***** Source document

Computerworld
Users praise Ingres open-source database plan
Matt Hamblen  31 May, 2004 09:09

Users of the Ingres enterprise relational database heaped praise on Computer Associates International's plan to release the code for the database to the open-source community under a new licensing scheme.

A group of longtime Ingres customers meeting at CA World 2004 said the plan announced Monday to bring Ingres to open-source within 90 days would bring a higher profile to a mature relational database that isn't as well known in the U.S. as databases from Oracle and Sybase.

"I'm tired of being treated like an ugly stepsister and a second-class citizen because I use Ingres," said Tyler McGraw, a database administrator at Bowater, a US paper maker, who has worked with Ingres for 15 years. "Ingres is a good product, and I dig CA's (open-source) effort. Now I don't have to apologize for my database."

Erica Harzewski, a database administrator at medical device maker Guidant, said CA's announcement will make it easier to defend Ingres to her bosses, who want to move systems to Oracle databases. "Oracle is much more expensive and complex than Ingres, and now we can make a case for Ingres back home," said Harzewski, who has used Ingres for 13 years. "CA wouldn't put Ingres out for (open-source) if it was a piece of crap."

**********

Assignment: Duplicate the whole article about Ingres users' reaction to the open-source plan, word for word. The listing that comes next is not needed for this work.

***** Data extract

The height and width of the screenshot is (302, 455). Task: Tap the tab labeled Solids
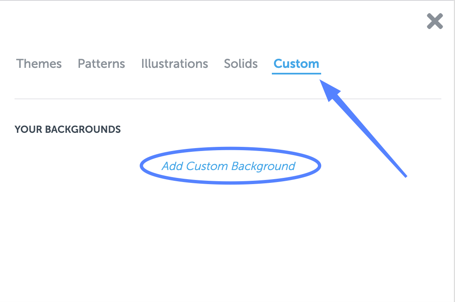pyautogui.click(x=241, y=64)
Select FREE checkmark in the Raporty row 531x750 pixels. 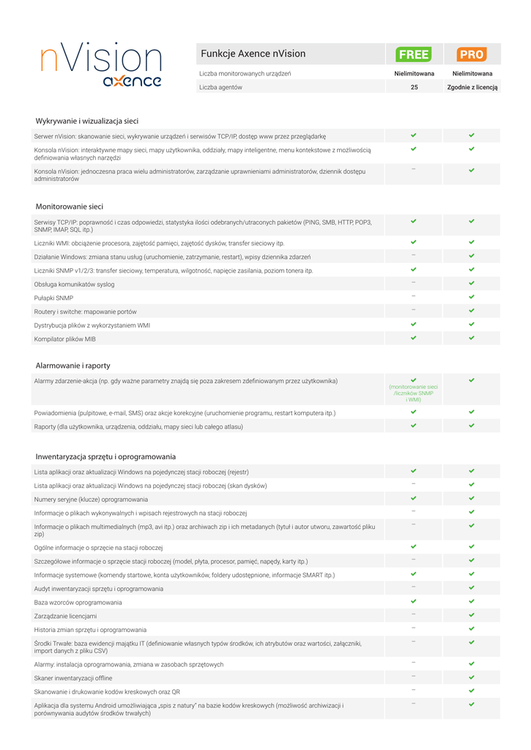[414, 425]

**********

Response to this exercise:
Computerworld
Users praise Ingres open-source database plan
Matt Hamblen  31 May, 2004 09:09

Users of the Ingres enterprise relational database heaped praise on Computer Associates International's plan to release the code for the database to the open-source community under a new licensing scheme.

A group of longtime Ingres customers meeting at CA World 2004 said the plan announced Monday to bring Ingres to open-source within 90 days would bring a higher profile to a mature relational database that isn't as well known in the U.S. as databases from Oracle and Sybase.

"I'm tired of being treated like an ugly stepsister and a second-class citizen because I use Ingres," said Tyler McGraw, a database administrator at Bowater, a US paper maker, who has worked with Ingres for 15 years. "Ingres is a good product, and I dig CA's (open-source) effort. Now I don't have to apologize for my database."

Erica Harzewski, a database administrator at medical device maker Guidant, said CA's announcement will make it easier to defend Ingres to her bosses, who want to move systems to Oracle databases. "Oracle is much more expensive and complex than Ingres, and now we can make a case for Ingres back home," said Harzewski, who has used Ingres for 13 years. "CA wouldn't put Ingres out for (open-source) if it was a piece of crap."